▸ REQUIRED WORK: Turn the listing below into a Markdown table with the columns Row and Line, putting a row number in the first and the line in the second. Leave out the blank lines.

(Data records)
###

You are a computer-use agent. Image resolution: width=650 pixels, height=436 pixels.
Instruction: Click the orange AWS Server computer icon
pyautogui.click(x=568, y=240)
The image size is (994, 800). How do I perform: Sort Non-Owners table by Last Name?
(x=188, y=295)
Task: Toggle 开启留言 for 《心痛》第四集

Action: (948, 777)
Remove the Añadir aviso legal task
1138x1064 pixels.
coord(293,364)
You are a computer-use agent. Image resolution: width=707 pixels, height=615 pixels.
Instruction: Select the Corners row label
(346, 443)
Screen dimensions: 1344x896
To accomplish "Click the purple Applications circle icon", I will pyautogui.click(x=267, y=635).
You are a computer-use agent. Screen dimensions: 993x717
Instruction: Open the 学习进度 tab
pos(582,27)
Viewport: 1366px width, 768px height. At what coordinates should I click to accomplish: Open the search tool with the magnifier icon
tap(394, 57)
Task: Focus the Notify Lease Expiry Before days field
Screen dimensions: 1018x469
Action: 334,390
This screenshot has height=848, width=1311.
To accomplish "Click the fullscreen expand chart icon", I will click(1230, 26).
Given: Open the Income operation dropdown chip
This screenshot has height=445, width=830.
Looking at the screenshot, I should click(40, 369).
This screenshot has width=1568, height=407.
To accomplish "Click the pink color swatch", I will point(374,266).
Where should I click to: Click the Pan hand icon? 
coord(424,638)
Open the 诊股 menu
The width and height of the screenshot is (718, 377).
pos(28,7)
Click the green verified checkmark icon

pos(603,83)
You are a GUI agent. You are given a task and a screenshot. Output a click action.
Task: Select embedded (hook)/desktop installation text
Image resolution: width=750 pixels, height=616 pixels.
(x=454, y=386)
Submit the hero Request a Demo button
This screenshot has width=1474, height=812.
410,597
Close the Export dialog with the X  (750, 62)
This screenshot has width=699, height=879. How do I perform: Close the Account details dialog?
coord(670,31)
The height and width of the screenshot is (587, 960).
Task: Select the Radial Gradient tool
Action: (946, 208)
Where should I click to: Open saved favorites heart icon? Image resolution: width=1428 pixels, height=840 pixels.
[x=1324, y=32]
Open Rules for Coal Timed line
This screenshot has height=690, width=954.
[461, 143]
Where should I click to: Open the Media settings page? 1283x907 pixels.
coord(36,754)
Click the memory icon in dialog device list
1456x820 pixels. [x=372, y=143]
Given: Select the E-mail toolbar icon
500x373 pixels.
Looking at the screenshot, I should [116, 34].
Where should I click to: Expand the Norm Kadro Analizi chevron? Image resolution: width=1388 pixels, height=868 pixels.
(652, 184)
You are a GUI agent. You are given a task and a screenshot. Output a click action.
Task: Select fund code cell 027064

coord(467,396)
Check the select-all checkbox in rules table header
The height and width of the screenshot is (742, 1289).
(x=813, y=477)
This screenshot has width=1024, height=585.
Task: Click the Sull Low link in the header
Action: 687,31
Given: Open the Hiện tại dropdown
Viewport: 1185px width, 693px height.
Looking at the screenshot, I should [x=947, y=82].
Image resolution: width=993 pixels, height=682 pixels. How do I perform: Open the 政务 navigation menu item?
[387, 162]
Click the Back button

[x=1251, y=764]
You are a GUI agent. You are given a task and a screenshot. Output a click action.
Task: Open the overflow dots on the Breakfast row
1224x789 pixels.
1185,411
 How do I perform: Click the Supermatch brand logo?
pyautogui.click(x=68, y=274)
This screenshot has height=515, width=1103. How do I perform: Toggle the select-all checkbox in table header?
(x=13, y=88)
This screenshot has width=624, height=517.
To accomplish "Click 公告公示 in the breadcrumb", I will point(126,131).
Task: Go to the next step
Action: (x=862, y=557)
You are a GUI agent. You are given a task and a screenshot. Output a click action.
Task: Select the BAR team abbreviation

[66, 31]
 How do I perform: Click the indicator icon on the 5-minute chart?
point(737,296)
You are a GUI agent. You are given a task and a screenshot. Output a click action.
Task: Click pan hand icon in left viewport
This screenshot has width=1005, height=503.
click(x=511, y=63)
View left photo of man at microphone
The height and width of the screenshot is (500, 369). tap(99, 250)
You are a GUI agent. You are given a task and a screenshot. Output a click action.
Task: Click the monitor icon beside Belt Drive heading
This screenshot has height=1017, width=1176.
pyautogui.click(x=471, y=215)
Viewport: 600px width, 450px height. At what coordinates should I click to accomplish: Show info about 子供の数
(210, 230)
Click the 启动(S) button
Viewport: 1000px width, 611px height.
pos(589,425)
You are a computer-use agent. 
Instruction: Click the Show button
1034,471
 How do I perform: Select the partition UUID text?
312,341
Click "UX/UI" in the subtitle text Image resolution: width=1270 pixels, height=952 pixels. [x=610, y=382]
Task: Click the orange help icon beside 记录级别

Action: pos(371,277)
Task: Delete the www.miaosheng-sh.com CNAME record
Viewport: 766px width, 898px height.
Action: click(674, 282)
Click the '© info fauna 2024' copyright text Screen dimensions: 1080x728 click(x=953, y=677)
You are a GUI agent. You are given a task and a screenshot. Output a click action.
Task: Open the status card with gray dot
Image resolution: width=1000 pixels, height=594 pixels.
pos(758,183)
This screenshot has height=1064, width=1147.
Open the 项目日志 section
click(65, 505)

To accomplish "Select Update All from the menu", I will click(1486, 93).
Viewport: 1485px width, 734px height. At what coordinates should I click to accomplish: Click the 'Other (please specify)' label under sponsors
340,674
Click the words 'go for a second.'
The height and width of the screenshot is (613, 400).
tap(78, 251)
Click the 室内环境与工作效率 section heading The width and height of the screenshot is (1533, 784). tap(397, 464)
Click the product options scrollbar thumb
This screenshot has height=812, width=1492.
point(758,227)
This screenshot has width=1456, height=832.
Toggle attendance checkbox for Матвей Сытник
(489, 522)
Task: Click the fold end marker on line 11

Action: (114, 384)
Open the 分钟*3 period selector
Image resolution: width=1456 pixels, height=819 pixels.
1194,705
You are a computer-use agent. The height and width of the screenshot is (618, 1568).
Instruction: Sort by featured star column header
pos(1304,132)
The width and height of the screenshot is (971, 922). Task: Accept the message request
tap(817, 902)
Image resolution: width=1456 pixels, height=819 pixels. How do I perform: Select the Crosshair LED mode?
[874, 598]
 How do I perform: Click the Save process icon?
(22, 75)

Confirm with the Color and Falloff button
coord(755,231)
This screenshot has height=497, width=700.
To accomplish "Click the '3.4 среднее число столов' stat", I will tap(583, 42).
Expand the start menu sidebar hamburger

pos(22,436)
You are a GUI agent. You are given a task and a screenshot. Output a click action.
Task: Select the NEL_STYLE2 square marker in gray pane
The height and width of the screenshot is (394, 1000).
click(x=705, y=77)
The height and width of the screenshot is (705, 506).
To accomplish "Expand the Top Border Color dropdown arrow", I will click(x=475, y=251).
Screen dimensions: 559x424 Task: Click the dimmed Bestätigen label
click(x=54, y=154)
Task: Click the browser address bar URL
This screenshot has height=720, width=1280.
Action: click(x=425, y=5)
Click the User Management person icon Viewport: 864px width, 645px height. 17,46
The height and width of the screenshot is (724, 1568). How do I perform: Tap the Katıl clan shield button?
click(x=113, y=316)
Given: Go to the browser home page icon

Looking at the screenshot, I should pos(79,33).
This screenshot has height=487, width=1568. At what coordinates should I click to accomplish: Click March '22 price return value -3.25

###

▸ RESULT BELOW:
| Row | Line |
|---|---|
| 1 | You are a computer-use agent. Image resolution: width=650 pixels, height=436 pixels. |
| 2 | Instruction: Click the orange AWS Server computer icon |
| 3 | pyautogui.click(x=568, y=240) |
| 4 | The image size is (994, 800). How do I perform: Sort Non-Owners table by Last Name? |
| 5 | (x=188, y=295) |
| 6 | Task: Toggle 开启留言 for 《心痛》第四集 |
| 7 | Action: (948, 777) |
| 8 | Remove the Añadir aviso legal task |
| 9 | 1138x1064 pixels. |
| 10 | coord(293,364) |
| 11 | You are a computer-use agent. Image resolution: width=707 pixels, height=615 pixels. |
| 12 | Instruction: Select the Corners row label |
| 13 | (346, 443) |
| 14 | Screen dimensions: 1344x896 |
| 15 | To accomplish "Click the purple Applications circle icon", I will pyautogui.click(x=267, y=635). |
| 16 | You are a computer-use agent. Screen dimensions: 993x717 |
| 17 | Instruction: Open the 学习进度 tab |
| 18 | pos(582,27) |
| 19 | Viewport: 1366px width, 768px height. At what coordinates should I click to accomplish: Open the search tool with the magnifier icon |
| 20 | tap(394, 57) |
| 21 | Task: Focus the Notify Lease Expiry Before days field |
| 22 | Screen dimensions: 1018x469 |
| 23 | Action: 334,390 |
| 24 | This screenshot has height=848, width=1311. |
| 25 | To accomplish "Click the fullscreen expand chart icon", I will click(1230, 26). |
| 26 | Given: Open the Income operation dropdown chip |
| 27 | This screenshot has height=445, width=830. |
| 28 | Looking at the screenshot, I should click(40, 369). |
| 29 | This screenshot has width=1568, height=407. |
| 30 | To accomplish "Click the pink color swatch", I will point(374,266). |
| 31 | Where should I click to: Click the Pan hand icon?  |
| 32 | coord(424,638) |
| 33 | Open the 诊股 menu |
| 34 | The width and height of the screenshot is (718, 377). |
| 35 | pos(28,7) |
| 36 | Click the green verified checkmark icon |
| 37 | pos(603,83) |
| 38 | You are a GUI agent. You are given a task and a screenshot. Output a click action. |
| 39 | Task: Select embedded (hook)/desktop installation text |
| 40 | Image resolution: width=750 pixels, height=616 pixels. |
| 41 | (x=454, y=386) |
| 42 | Submit the hero Request a Demo button |
| 43 | This screenshot has width=1474, height=812. |
| 44 | 410,597 |
| 45 | Close the Export dialog with the X  (750, 62) |
| 46 | This screenshot has width=699, height=879. How do I perform: Close the Account details dialog? |
| 47 | coord(670,31) |
| 48 | The height and width of the screenshot is (587, 960). |
| 49 | Task: Select the Radial Gradient tool |
| 50 | Action: (946, 208) |
| 51 | Where should I click to: Open saved favorites heart icon? Image resolution: width=1428 pixels, height=840 pixels. |
| 52 | [x=1324, y=32] |
| 53 | Open Rules for Coal Timed line |
| 54 | This screenshot has height=690, width=954. |
| 55 | [461, 143] |
| 56 | Where should I click to: Open the Media settings page? 1283x907 pixels. |
| 57 | coord(36,754) |
| 58 | Click the memory icon in dialog device list |
| 59 | 1456x820 pixels. [x=372, y=143] |
| 60 | Given: Select the E-mail toolbar icon |
| 61 | 500x373 pixels. |
| 62 | Looking at the screenshot, I should [116, 34]. |
| 63 | Where should I click to: Expand the Norm Kadro Analizi chevron? Image resolution: width=1388 pixels, height=868 pixels. |
| 64 | (652, 184) |
| 65 | You are a GUI agent. You are given a task and a screenshot. Output a click action. |
| 66 | Task: Select fund code cell 027064 |
| 67 | coord(467,396) |
| 68 | Check the select-all checkbox in rules table header |
| 69 | The height and width of the screenshot is (742, 1289). |
| 70 | (x=813, y=477) |
| 71 | This screenshot has width=1024, height=585. |
| 72 | Task: Click the Sull Low link in the header |
| 73 | Action: 687,31 |
| 74 | Given: Open the Hiện tại dropdown |
| 75 | Viewport: 1185px width, 693px height. |
| 76 | Looking at the screenshot, I should [x=947, y=82]. |
| 77 | Image resolution: width=993 pixels, height=682 pixels. How do I perform: Open the 政务 navigation menu item? |
| 78 | [387, 162] |
| 79 | Click the Back button |
| 80 | [x=1251, y=764] |
| 81 | You are a GUI agent. You are given a task and a screenshot. Output a click action. |
| 82 | Task: Open the overflow dots on the Breakfast row |
| 83 | 1224x789 pixels. |
| 84 | 1185,411 |
| 85 |  How do I perform: Click the Supermatch brand logo? |
| 86 | pyautogui.click(x=68, y=274) |
| 87 | This screenshot has height=515, width=1103. How do I perform: Toggle the select-all checkbox in table header? |
| 88 | (x=13, y=88) |
| 89 | This screenshot has width=624, height=517. |
| 90 | To accomplish "Click 公告公示 in the breadcrumb", I will point(126,131). |
| 91 | Task: Go to the next step |
| 92 | Action: (x=862, y=557) |
| 93 | You are a GUI agent. You are given a task and a screenshot. Output a click action. |
| 94 | Task: Select the BAR team abbreviation |
| 95 | [66, 31] |
| 96 |  How do I perform: Click the indicator icon on the 5-minute chart? |
| 97 | point(737,296) |
| 98 | You are a GUI agent. You are given a task and a screenshot. Output a click action. |
| 99 | Task: Click pan hand icon in left viewport |
| 100 | This screenshot has width=1005, height=503. |
| 101 | click(x=511, y=63) |
| 102 | View left photo of man at microphone |
| 103 | The height and width of the screenshot is (500, 369). tap(99, 250) |
| 104 | You are a GUI agent. You are given a task and a screenshot. Output a click action. |
| 105 | Task: Click the monitor icon beside Belt Drive heading |
| 106 | This screenshot has height=1017, width=1176. |
| 107 | pyautogui.click(x=471, y=215) |
| 108 | Viewport: 600px width, 450px height. At what coordinates should I click to accomplish: Show info about 子供の数 |
| 109 | (210, 230) |
| 110 | Click the 启动(S) button |
| 111 | Viewport: 1000px width, 611px height. |
| 112 | pos(589,425) |
| 113 | You are a computer-use agent.  |
| 114 | Instruction: Click the Show button |
| 115 | 1034,471 |
| 116 |  How do I perform: Select the partition UUID text? |
| 117 | 312,341 |
| 118 | Click "UX/UI" in the subtitle text Image resolution: width=1270 pixels, height=952 pixels. [x=610, y=382] |
| 119 | Task: Click the orange help icon beside 记录级别 |
| 120 | Action: pos(371,277) |
| 121 | Task: Delete the www.miaosheng-sh.com CNAME record |
| 122 | Viewport: 766px width, 898px height. |
| 123 | Action: click(674, 282) |
| 124 | Click the '© info fauna 2024' copyright text Screen dimensions: 1080x728 click(x=953, y=677) |
| 125 | You are a GUI agent. You are given a task and a screenshot. Output a click action. |
| 126 | Task: Open the status card with gray dot |
| 127 | Image resolution: width=1000 pixels, height=594 pixels. |
| 128 | pos(758,183) |
| 129 | This screenshot has height=1064, width=1147. |
| 130 | Open the 项目日志 section |
| 131 | click(65, 505) |
| 132 | To accomplish "Select Update All from the menu", I will click(1486, 93). |
| 133 | Viewport: 1485px width, 734px height. At what coordinates should I click to accomplish: Click the 'Other (please specify)' label under sponsors |
| 134 | 340,674 |
| 135 | Click the words 'go for a second.' |
| 136 | The height and width of the screenshot is (613, 400). |
| 137 | tap(78, 251) |
| 138 | Click the 室内环境与工作效率 section heading The width and height of the screenshot is (1533, 784). tap(397, 464) |
| 139 | Click the product options scrollbar thumb |
| 140 | This screenshot has height=812, width=1492. |
| 141 | point(758,227) |
| 142 | This screenshot has width=1456, height=832. |
| 143 | Toggle attendance checkbox for Матвей Сытник |
| 144 | (489, 522) |
| 145 | Task: Click the fold end marker on line 11 |
| 146 | Action: (114, 384) |
| 147 | Open the 分钟*3 period selector |
| 148 | Image resolution: width=1456 pixels, height=819 pixels. |
| 149 | 1194,705 |
| 150 | You are a computer-use agent. The height and width of the screenshot is (618, 1568). |
| 151 | Instruction: Sort by featured star column header |
| 152 | pos(1304,132) |
| 153 | The width and height of the screenshot is (971, 922). Task: Accept the message request |
| 154 | tap(817, 902) |
| 155 | Image resolution: width=1456 pixels, height=819 pixels. How do I perform: Select the Crosshair LED mode? |
| 156 | [874, 598] |
| 157 |  How do I perform: Click the Save process icon? |
| 158 | (22, 75) |
| 159 | Confirm with the Color and Falloff button |
| 160 | coord(755,231) |
| 161 | This screenshot has height=497, width=700. |
| 162 | To accomplish "Click the '3.4 среднее число столов' stat", I will tap(583, 42). |
| 163 | Expand the start menu sidebar hamburger |
| 164 | pos(22,436) |
| 165 | You are a GUI agent. You are given a task and a screenshot. Output a click action. |
| 166 | Task: Select the NEL_STYLE2 square marker in gray pane |
| 167 | The height and width of the screenshot is (394, 1000). |
| 168 | click(x=705, y=77) |
| 169 | The height and width of the screenshot is (705, 506). |
| 170 | To accomplish "Expand the Top Border Color dropdown arrow", I will click(x=475, y=251). |
| 171 | Screen dimensions: 559x424 Task: Click the dimmed Bestätigen label |
| 172 | click(x=54, y=154) |
| 173 | Task: Click the browser address bar URL |
| 174 | This screenshot has height=720, width=1280. |
| 175 | Action: click(x=425, y=5) |
| 176 | Click the User Management person icon Viewport: 864px width, 645px height. 17,46 |
| 177 | The height and width of the screenshot is (724, 1568). How do I perform: Tap the Katıl clan shield button? |
| 178 | click(x=113, y=316) |
| 179 | Given: Go to the browser home page icon |
| 180 | Looking at the screenshot, I should pos(79,33). |
| 181 | This screenshot has height=487, width=1568. At what coordinates should I click to accomplish: Click March '22 price return value -3.25 |